We found no evidence of an association between directed pushing and OASIS or any other spontaneous tear once other factors were adjusted for. This is in contrast with one study concluding directed or Valsalva pushing was associated with an increased risk of a tear requiring a suture 1.65 (95 CI: 1.05, 2.59) [53]. However, a systematic review of trials that compared directed versus undirected pushing, found no significant association between type of pushing and perineal repair, but acknowledge that the data are inconclusive [54].

A recent Cochrane systematic review of perineal procedures during labour for reducing perineal trauma found that the application of warm compresses to the perineum halved the risk of OASIS (RR 0.48, 95% CI 0.28, 0.84) based on two RCTs. Perineal massage also halved the risk of OASIS compared with no massage (RR 0.52, 95% CI 0.29, 0.94) based on two studies [55]. However we did not collect data on the use of warm compresses as during the time period of the data collection for the study, their use during the second stage of labour was not practised by midwives who were working in any of the care settings within the NHS Hospital Trust study centre. This is a factor for which data collection should be considered in future studies.

Our study has several strengths. Data were collected for all eligible women over a six month time period, so we are confident that the results can be generalised to a wider population. Data were collected prospectively by midwives caring for women during labour, ensuring standardised collection of all variables and minimisation of missing data. Also, data were collected for all perineal trauma, and a wide range of intrapartum potential risk factors for which few data have previously been reported. Moreover, we collected data representing the full range of care settings available to women in this study which included both hospital and community.

What to work on |
(a) Decide whether each statement agrees with the text on perineal trauma, answering yes or no and quoting the deciding words: (i) once other factors were adjusted for, the study found directed pushing associated with OASIS; (ii) perineal massage halved the risk of OASIS compared with no massage; (iii) the study collected data on the use of warm compresses.
(b) Carry the text on perineal trauma further, beginning after its last sentence.

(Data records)
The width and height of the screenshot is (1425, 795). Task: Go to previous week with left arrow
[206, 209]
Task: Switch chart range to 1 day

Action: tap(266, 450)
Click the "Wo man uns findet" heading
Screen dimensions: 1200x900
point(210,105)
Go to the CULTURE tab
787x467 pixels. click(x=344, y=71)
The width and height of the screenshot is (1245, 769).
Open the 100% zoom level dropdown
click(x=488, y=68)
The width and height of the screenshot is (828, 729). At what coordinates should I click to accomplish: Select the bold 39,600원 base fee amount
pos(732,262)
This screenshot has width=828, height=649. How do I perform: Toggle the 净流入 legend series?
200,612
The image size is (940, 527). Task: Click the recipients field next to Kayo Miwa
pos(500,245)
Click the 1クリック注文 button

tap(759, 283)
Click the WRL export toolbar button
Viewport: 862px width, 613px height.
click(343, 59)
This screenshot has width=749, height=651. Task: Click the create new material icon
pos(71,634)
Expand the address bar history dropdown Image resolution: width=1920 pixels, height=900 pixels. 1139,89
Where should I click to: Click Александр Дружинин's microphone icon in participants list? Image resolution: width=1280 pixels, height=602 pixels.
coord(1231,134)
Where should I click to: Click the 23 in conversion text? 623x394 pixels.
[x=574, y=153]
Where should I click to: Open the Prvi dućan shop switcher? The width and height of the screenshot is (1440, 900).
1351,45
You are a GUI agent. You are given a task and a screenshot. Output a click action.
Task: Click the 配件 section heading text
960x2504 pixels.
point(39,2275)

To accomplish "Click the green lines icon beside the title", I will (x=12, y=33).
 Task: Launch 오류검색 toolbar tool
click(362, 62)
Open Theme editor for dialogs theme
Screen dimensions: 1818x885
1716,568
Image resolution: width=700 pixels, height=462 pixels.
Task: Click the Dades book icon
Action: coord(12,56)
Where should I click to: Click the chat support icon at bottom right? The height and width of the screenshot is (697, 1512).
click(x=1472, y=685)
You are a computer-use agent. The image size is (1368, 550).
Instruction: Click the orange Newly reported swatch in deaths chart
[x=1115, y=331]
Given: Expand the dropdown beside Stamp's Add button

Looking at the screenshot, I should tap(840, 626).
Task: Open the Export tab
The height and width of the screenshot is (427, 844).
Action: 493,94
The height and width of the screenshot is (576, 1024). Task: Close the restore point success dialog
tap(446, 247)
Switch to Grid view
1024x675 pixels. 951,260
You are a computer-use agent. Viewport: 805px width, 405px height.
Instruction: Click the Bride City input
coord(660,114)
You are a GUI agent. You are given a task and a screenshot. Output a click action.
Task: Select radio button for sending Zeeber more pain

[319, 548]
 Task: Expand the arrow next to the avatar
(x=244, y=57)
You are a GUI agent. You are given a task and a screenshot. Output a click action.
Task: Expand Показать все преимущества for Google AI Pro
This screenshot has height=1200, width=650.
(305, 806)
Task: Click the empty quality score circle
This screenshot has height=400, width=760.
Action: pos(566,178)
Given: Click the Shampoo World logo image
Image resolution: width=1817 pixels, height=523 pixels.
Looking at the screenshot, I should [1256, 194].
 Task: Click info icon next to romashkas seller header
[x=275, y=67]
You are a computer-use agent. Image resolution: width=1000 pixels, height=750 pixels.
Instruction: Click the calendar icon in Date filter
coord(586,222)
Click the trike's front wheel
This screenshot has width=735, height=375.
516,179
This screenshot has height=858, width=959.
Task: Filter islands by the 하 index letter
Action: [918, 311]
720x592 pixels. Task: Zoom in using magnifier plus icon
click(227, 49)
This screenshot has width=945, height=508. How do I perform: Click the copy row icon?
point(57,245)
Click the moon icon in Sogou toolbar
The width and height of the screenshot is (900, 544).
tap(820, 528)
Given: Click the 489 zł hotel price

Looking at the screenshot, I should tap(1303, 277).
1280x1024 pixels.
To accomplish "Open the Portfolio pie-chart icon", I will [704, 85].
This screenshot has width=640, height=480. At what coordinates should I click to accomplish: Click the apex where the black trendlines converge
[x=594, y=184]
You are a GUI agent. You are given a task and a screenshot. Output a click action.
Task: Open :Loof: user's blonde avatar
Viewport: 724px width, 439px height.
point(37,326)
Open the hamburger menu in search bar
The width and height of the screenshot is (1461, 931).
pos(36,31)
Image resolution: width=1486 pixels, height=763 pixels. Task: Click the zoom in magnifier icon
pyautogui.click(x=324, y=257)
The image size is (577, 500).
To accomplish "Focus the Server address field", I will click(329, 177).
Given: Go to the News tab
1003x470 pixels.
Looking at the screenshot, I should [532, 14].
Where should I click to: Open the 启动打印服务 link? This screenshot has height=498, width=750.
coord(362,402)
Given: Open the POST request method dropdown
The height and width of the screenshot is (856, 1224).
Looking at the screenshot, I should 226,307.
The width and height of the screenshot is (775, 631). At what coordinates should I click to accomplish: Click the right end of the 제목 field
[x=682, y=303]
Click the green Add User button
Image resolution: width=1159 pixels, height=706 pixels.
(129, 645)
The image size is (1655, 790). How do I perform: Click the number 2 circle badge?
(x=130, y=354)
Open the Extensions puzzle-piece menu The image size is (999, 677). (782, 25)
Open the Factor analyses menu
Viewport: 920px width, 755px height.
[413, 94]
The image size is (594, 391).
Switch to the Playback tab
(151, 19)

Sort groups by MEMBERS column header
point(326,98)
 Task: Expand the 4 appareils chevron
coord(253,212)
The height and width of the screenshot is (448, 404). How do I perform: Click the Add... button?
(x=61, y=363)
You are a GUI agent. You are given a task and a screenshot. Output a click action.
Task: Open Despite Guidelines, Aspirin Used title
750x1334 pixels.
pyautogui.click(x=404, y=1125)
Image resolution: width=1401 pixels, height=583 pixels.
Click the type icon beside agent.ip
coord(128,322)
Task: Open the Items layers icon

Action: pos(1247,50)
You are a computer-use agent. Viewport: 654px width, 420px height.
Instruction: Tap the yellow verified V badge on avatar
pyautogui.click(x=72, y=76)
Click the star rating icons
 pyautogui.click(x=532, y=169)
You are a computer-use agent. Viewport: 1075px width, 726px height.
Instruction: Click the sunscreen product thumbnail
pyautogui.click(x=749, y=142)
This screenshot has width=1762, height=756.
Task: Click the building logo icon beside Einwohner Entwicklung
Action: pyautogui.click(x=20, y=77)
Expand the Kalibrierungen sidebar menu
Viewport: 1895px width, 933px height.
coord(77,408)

Your written answers |
(a)
(i) No: "We found no evidence of an association between directed pushing and OASIS or any other spontaneous tear once other factors were adjusted for."
(ii) Yes: "Perineal massage also halved the risk of OASIS compared with no massage"
(iii) No: "we did not collect data on the use of warm compresses"

(b)
The study also has limitations that are important to consider when interpreting the data. Firstly, the risk profile of women may have differed between the different care settings and whilst we collected data on several potential risk factors for perineal trauma, we cannot exclude the possibility that we missed other potential confounding factors such as ethnicity and BMI. For some variables, such as duration of second stage labour, there is an inherent weakness in accuracy of the measurement. We were unable to evaluate some factors previously suggested as important predictors of perineal outcomes, such as having had a perineal repair for a previous birth. We found that few women reported this outcome, which is likely to be an underestimate reflecting a lack of recall rather than a true low incidence of repair, since it relied on women’s self-report. Another limitation, not unique to this study, relates to the accuracy of identification and classification of perineal trauma. It is recognised that identification based on physical examination will miss some cases of OASIS, particularly those that are difficult to see [56].


This large prospective study found no evidence for an association between use of a birthing pool, maternal position for delivery and digital perineal stretching during the second stage of labour with OASIS or any other spontaneous perineal trauma. We also found a low overall incidence of OASIS and fewer second degree tears were sutured in the community compared with hospital settings. This study confirms previous findings of overall high incidence of perineal trauma following vaginal delivery and a strong association between forceps delivery and perineal trauma.